Il principale flusso è quello verso l’Uganda, che ha chiuso i confini a causa del Covid a ottobre del 2020 ma ha continuato a registrare ingressi. In Uganda vige un sistema di accoglienza che «consente ai rifugiati la libertà di movimento (tutti i rifugiati registrati ricevono carte di identità e documenti di viaggio), di permanenza negli insediamenti e il diritto a: lavorare, avviare un'impresa, possedere proprietà e accedere ai servizi nazionali, compresa l'istruzione primaria e secondaria e l'assistenza sanitaria». Il Kenya accoglie circa 520mila sud sudanesi e molti di loro sono già di seconda o terza generazione, dato che i primi rifugiati hanno cominciato ad arrivare negli anni Sessanta. Qui «i rifugiati e richiedenti asilo trovano accoglienza nei campi di Dadaab (44%), Kakuma e Kalobeyei (40%) oppure in minima parte nelle aree urbane, principalmente in capitale, a Nairobi (16%)». Ma desta preoccupazione il recente annuncio del Governo di Nairobi di voler chiudere i campi nel Paese, principalmente per ragioni di sicurezza interna.

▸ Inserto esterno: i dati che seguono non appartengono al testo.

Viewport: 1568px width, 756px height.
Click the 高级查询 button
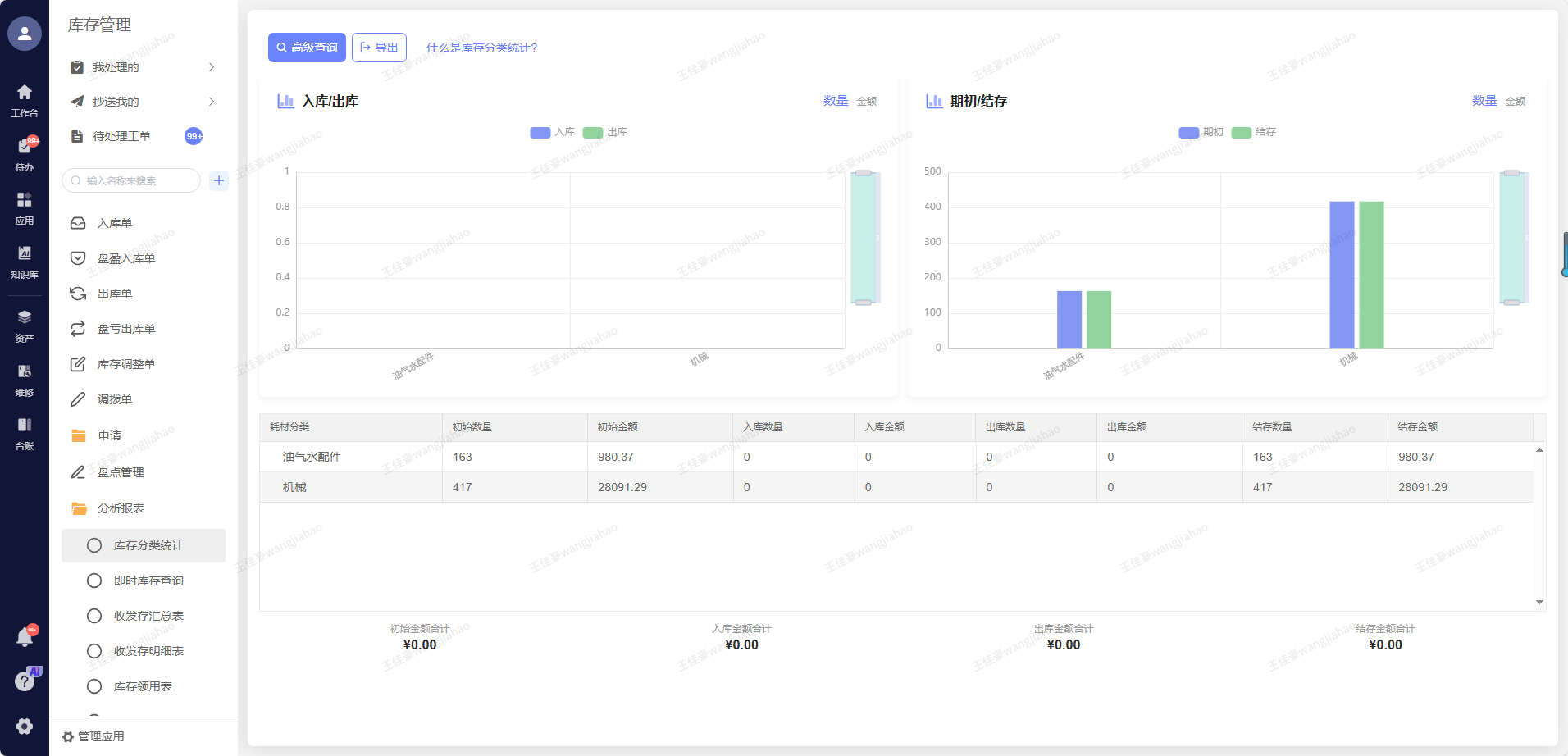click(x=307, y=48)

«Vivendo in Africa posso notare come la speranza in questo continente sia sempre viva», ha osservato padre Christian Carlassare, 43 anni, missionario comboniano e dallo scorso marzo vescovo della diocesi di Rumbek in Sud Sudan, nel corso di un webinar organizzato da Caritas per presentare il dossier. «Mentre in Europa perdiamo la speranza facilmente, in Africa la gente mantiene saldo e forte il grande desiderio di andare avanti. Forse perché qui è sempre stato così: in Africa c’è un grande spirito di resilienza. Dobbiamo allora richiamare la comunità internazione a non perdere la fiducia in questo Paese, per accompagnarlo in un processo che richiederà anni, energie e un cammino comune. I Governi stranieri e gli organismi come la Caritas devono continuare a investire e dare speranza. Bisogna aiutare la pacificazione attraverso lo sviluppo economico, promuovendo investimenti per rilanciare l’economia e la produttività e dare stabilità alle piccole comunità locali. Si deve incoraggiare il processo politico di democratizzazione, pensare a nuovi leader per il futuro del Paese. E’ necessario poi che l’esercito si unfichi (che non sia più diviso in tante milizie), che si incentivi il disarmo dei cittadini e delle milizie armate, che si investa nell’istruzione. La Chiesa cattolica nella diocesi di Rumbek è la realtà principale che promuove la scuola, ancora più dello Stato. Bisogna valorizzare gli insegnanti ancora sottopagati. E poi investire sui servizi della sanità pubblica». Padre Carlassare aggiunge: «La Chiesa cattolica nel Paese vive sfide grandi: in primis quella dell’unità, intaccata dalle logiche tribali. Abbiamo bisogno di una Chiesa estroversa e inclusiva: il Sud Sudan è cristiano, ma raggiungiamo ancora pochi gruppi del Paese. A Rumbek al massimo il 10-12% della popolazione viene raggiunto dalla Chiesa cattolica. Dobbiamo pensare ad arrivare ai giovani, ai villaggi più remoti, portando avanti anche un lavoro ecumenico in accordo con le altre chiese cristiane presenti nel Paese».